RECORDS SUPPLIED:
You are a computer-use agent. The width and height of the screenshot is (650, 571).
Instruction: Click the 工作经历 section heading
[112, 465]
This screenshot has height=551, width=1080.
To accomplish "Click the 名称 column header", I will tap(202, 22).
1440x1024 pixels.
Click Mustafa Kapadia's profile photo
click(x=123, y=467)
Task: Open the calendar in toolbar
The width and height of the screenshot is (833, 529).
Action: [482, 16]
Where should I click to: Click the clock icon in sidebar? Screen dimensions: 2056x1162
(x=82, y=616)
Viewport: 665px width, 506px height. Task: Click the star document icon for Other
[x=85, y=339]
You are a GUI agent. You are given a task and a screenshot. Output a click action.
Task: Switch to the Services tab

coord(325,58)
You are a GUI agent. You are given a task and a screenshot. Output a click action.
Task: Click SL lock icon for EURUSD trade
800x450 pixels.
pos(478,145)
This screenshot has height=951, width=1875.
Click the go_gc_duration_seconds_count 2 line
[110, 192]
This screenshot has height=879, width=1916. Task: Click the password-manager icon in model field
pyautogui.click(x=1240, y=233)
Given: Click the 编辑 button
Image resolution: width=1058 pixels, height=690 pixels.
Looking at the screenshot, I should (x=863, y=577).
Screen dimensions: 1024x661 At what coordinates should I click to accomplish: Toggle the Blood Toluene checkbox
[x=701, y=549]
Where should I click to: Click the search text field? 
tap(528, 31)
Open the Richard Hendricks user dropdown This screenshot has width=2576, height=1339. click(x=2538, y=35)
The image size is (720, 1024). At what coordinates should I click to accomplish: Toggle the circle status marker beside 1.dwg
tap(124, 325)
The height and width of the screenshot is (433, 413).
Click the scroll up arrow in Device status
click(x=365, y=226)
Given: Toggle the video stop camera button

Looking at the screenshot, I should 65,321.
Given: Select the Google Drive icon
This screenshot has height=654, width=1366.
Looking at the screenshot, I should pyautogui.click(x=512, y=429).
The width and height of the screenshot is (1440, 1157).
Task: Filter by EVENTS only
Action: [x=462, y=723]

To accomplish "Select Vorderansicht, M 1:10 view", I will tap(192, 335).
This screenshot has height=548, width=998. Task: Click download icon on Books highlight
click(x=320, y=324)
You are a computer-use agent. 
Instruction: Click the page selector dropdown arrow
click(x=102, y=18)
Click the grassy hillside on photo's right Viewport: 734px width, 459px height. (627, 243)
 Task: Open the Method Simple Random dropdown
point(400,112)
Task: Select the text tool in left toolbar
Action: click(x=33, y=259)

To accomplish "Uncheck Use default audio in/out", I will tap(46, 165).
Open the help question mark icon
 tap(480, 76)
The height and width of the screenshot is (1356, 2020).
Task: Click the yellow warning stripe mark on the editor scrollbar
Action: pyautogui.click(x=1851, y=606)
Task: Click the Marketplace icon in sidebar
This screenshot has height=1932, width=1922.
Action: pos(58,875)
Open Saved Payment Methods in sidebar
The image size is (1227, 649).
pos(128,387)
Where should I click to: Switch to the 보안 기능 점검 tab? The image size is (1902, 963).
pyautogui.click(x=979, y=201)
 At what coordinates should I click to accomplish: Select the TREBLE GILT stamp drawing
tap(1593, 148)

GIVEN INSTRUCTION:
Please reproduce all of the material above word for word, with no changes.

ANSWER TO THE EXERCISE:
You are a computer-use agent. The width and height of the screenshot is (650, 571).
Instruction: Click the 工作经历 section heading
[112, 465]
This screenshot has height=551, width=1080.
To accomplish "Click the 名称 column header", I will tap(202, 22).
1440x1024 pixels.
Click Mustafa Kapadia's profile photo
click(x=123, y=467)
Task: Open the calendar in toolbar
The width and height of the screenshot is (833, 529).
Action: [482, 16]
Where should I click to: Click the clock icon in sidebar? Screen dimensions: 2056x1162
(x=82, y=616)
Viewport: 665px width, 506px height. Task: Click the star document icon for Other
[x=85, y=339]
You are a GUI agent. You are given a task and a screenshot. Output a click action.
Task: Switch to the Services tab

coord(325,58)
You are a GUI agent. You are given a task and a screenshot. Output a click action.
Task: Click SL lock icon for EURUSD trade
800x450 pixels.
pos(478,145)
This screenshot has height=951, width=1875.
Click the go_gc_duration_seconds_count 2 line
[110, 192]
This screenshot has height=879, width=1916. Task: Click the password-manager icon in model field
pyautogui.click(x=1240, y=233)
Given: Click the 编辑 button
Image resolution: width=1058 pixels, height=690 pixels.
Looking at the screenshot, I should (x=863, y=577).
Screen dimensions: 1024x661 At what coordinates should I click to accomplish: Toggle the Blood Toluene checkbox
[x=701, y=549]
Where should I click to: Click the search text field? 
tap(528, 31)
Open the Richard Hendricks user dropdown This screenshot has width=2576, height=1339. click(x=2538, y=35)
The image size is (720, 1024). At what coordinates should I click to accomplish: Toggle the circle status marker beside 1.dwg
tap(124, 325)
The height and width of the screenshot is (433, 413).
Click the scroll up arrow in Device status
click(x=365, y=226)
Given: Toggle the video stop camera button

Looking at the screenshot, I should 65,321.
Given: Select the Google Drive icon
This screenshot has height=654, width=1366.
Looking at the screenshot, I should pyautogui.click(x=512, y=429).
The width and height of the screenshot is (1440, 1157).
Task: Filter by EVENTS only
Action: [x=462, y=723]

To accomplish "Select Vorderansicht, M 1:10 view", I will tap(192, 335).
This screenshot has height=548, width=998. Task: Click download icon on Books highlight
click(x=320, y=324)
You are a computer-use agent. 
Instruction: Click the page selector dropdown arrow
click(x=102, y=18)
Click the grassy hillside on photo's right Viewport: 734px width, 459px height. (627, 243)
 Task: Open the Method Simple Random dropdown
point(400,112)
Task: Select the text tool in left toolbar
Action: click(x=33, y=259)

To accomplish "Uncheck Use default audio in/out", I will tap(46, 165).
Open the help question mark icon
 tap(480, 76)
The height and width of the screenshot is (1356, 2020).
Task: Click the yellow warning stripe mark on the editor scrollbar
Action: pyautogui.click(x=1851, y=606)
Task: Click the Marketplace icon in sidebar
This screenshot has height=1932, width=1922.
Action: pos(58,875)
Open Saved Payment Methods in sidebar
The image size is (1227, 649).
pos(128,387)
Where should I click to: Switch to the 보안 기능 점검 tab? The image size is (1902, 963).
pyautogui.click(x=979, y=201)
 At what coordinates should I click to accomplish: Select the TREBLE GILT stamp drawing
tap(1593, 148)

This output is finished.